No … wait! … wrong reality! Today, the unmasking, if you consider a head of hair a disguise, which I do, now that I’ve seen me without it.
It was reverse déjà vu all over again after the deep buzzcut, because I haven’t looked at this frozen mug or felt this fuzz since Parris Island boot camp. The only difference this time is the cancer, and no footlocker pushups. Otherwise the pain was/is about the same. Hoorah. Semper Fi.
High praise and thanks to the lovely Split Ends Salon stylist at the Dartmouth Hitchcock Medical Center. I told her going in that she could relax through at least one clipping today, because unless she used a flamethrower, it would be hard to do it wrong. She then took me in without an appointment, did a stellar job, then didn’t charge me! I insisted, however, on tipping her. She did have to suffer through my bad head puns, after all.

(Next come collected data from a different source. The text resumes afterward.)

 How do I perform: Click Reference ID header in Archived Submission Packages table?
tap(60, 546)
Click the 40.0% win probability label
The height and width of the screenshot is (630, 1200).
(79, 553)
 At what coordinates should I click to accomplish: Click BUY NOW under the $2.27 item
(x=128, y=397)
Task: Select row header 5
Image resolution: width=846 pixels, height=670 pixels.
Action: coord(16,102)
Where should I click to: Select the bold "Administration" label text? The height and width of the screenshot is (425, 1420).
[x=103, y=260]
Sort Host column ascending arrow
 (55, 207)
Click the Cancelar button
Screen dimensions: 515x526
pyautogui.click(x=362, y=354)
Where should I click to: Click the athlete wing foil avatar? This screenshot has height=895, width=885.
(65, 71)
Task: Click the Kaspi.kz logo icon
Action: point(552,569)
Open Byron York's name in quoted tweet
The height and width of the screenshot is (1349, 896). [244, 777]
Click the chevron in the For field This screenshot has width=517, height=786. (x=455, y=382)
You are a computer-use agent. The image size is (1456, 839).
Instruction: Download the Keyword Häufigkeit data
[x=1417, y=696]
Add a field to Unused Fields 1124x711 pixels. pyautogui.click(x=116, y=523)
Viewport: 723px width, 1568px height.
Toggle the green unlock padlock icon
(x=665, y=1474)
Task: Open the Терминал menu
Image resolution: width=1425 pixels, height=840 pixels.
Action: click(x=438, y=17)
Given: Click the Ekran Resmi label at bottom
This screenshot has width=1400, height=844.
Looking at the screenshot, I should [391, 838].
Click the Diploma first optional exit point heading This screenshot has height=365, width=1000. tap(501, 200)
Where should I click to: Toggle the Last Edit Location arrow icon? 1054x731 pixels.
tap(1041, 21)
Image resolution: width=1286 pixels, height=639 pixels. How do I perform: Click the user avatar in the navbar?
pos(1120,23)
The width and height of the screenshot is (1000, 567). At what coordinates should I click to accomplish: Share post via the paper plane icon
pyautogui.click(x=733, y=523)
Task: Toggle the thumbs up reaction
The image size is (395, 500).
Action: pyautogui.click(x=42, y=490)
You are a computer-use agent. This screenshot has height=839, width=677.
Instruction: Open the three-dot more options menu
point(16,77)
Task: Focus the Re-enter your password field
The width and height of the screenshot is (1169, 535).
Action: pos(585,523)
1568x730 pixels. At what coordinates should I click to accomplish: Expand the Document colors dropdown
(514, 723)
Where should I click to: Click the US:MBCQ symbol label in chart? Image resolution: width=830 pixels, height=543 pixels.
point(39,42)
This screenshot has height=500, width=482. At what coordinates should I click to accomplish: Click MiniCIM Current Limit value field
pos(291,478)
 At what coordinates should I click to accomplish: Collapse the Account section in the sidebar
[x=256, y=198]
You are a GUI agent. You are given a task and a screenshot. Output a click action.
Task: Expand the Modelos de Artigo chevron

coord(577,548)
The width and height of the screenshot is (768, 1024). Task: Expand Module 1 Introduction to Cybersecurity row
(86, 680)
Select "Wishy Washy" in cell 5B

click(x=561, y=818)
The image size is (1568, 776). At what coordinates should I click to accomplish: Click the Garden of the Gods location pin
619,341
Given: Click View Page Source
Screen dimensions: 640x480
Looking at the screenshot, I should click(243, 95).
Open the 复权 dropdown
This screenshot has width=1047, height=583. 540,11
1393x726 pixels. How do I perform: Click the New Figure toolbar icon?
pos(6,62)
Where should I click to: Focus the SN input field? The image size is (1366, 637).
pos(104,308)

If anyone would care to offer a verdict, a commentary, an insult, a dirty joke, or any other evaluation of my freshly clipped dome, please do. Diane’s comment: “I like it!” Part of that might be that she’ll no longer find my hair in the supper stir-fry, but I do believe her.
Isn’t there an historical superstition about head-rubbing that is applicable here? Ah! My crackerjack columnist research shows that the jury’s split on this one. I’m going with the host of photos I found of George W. Bush publicly polishing the pates of total strangers. He was very nearly obsessive about it. Hmm … okay … good enough for Dubya, good enough for rubya! (See what I did there?)
So, before the day was out, I did press a few nurses to give me their opinions on my new headtopper cropper. The most popular answer: “It makes you look so much younger!”
Uh-huh. Bless them for the redirection, but I’ve been a nurse for a long time, and nurses will say things like that after you’ve had a successful heart surgery or bowel movement. We’ll call it praising with a faint damnation. Still, it helped to recharge my day and give me a break beyond these nagging short circuits everywhere else in and on this body.
Oh, and one last woohoo! I’ve just discovered that the cueballs among us have an annual Bald Is Beautiful! convention in Morehead City, North Carolina. There are even contests and awards for categories like “Sexiest Bald Head.”
Here comes Diane: “You’re a shoe-in for that one.”
Okay, now I’ve gone to the head of our class. Meet you there.